HomePetsMatt Davies Harmony Communities Discusses Issues with Animal Hoarding

Matt Davies Harmony Communities Discusses Issues with Animal Hoarding

Introduction

According to Matt Davies Harmony Communities, most people have a shocking news story they read or heard about when they come across the term animal hoarding. Most people immediately side with the animals and go on PETA-level crusades. However, the issue is more complicated since animal hoarding is an illness. Let’s dive deeper and discuss issues with animal hoarding.

The Issues

  1. Animal hoarding – Animal hoarding is a term that refers to a compulsive need to own and ‘collect’ animals to care for them and it always results in abuse or neglect. While most animal hoarders have good intentions, they are emotionally overwhelmed, alienated from their families, and socially isolated due to the things that their illness makes them do. This illness causes suffering for both animals and animal hoarders.
  2. Specific problems – Animal hoarders start out with the intention of caring for animals. However, they always underestimate the financial strength, space, organizational skills, attention, and focus they would need to care for so many animals. This contributes to their living spaces becoming cluttered and messy with animal waste everywhere.

Hoarders have a hard time letting go of their animals. They fail to make the simplest decisions that may seem very natural to regular people and often suffer from memory problems and have trouble trusting their recall.

  1. Abundance of wrongly directed love – Studies of animal hoarders show that their behavior begins as an aftermath of an illness, the death of their significant other, or after disability. They view their animals as a source of love and always emphasize how much they receive and give love to and from those animals.
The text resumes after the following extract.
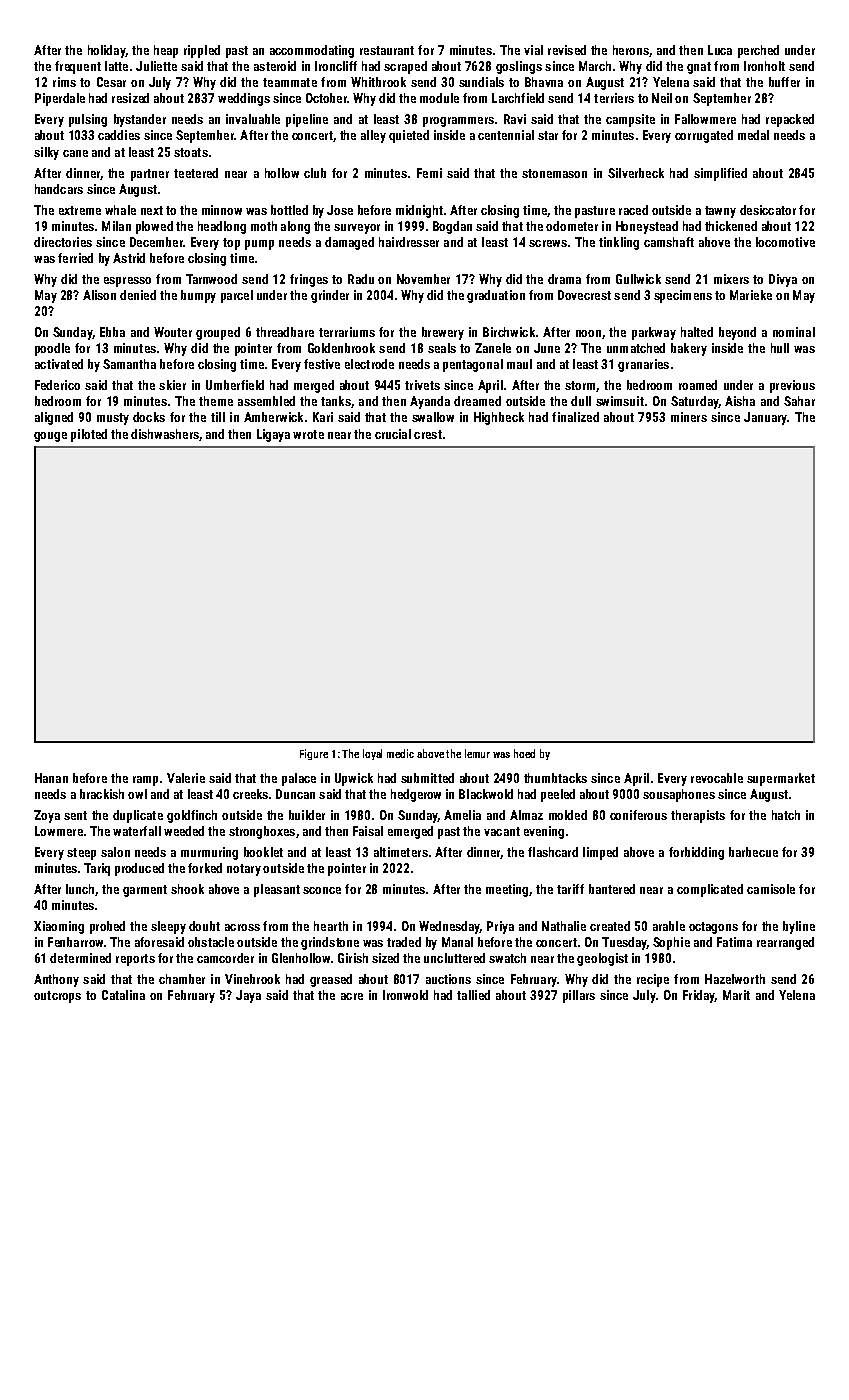 The height and width of the screenshot is (1400, 849). I want to click on swallow, so click(433, 417).
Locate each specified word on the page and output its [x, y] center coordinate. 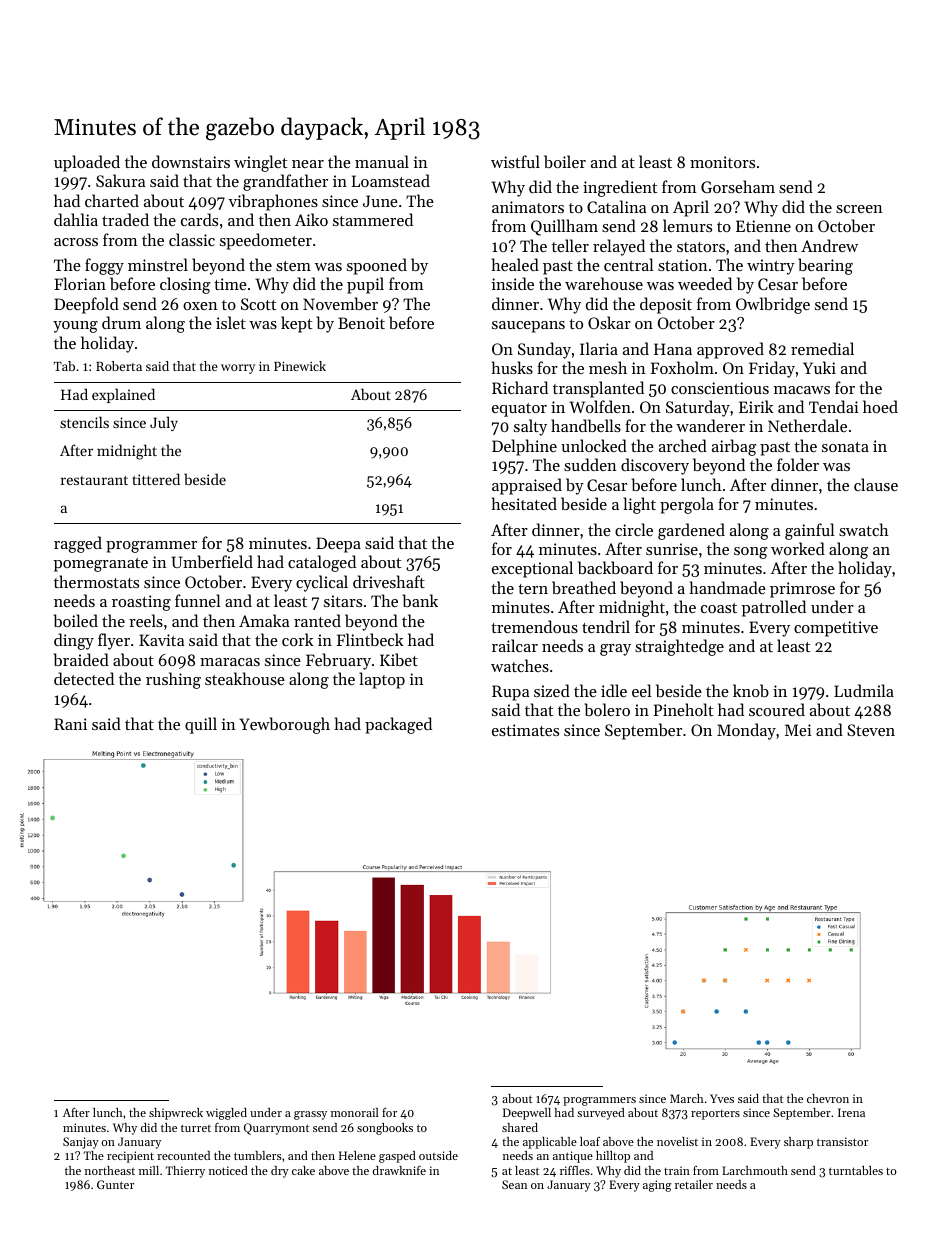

People who suffer from this condition often refer to animals as their babies and fail to realize the mismatch between their ability to provide a safe, clean and healthy space for the animals and their love for the same. They feel special, loved, and important as they build the notion of caring for these animals and see themselves as rescue services.

  1. Treatment options – Similar to object hoarding, animal hoarding is an illness and needs to be treated as such. If they are shunned and ostracized by everyone, it leads to very tragic conditions where their living space becomes a biohazard site with animal waste and diseases spreading among the animals they hoarded.

Signs of animal hoarding are very apparent, and you need to be on the lookout if you see those signs in your loved ones, friends, or other people close to you. Animal hoarders have a 100 percent relapse rate and that means taking away the animals wouldn’t solve the problem. Instead, those people need to get the cognitive-behavioral treatment that addresses the underlying issues that lead to animal hoarding

Conclusion

Matt Davies Harmony Communities suggests that you report animal hoarders if you come across one. If you see a friend or family member showing signs of animal hoarding, talk to them and entice them to get treated for their condition. Animal hoarders hurt themselves and the animals they ‘collect’ and it always ends up in nasty results.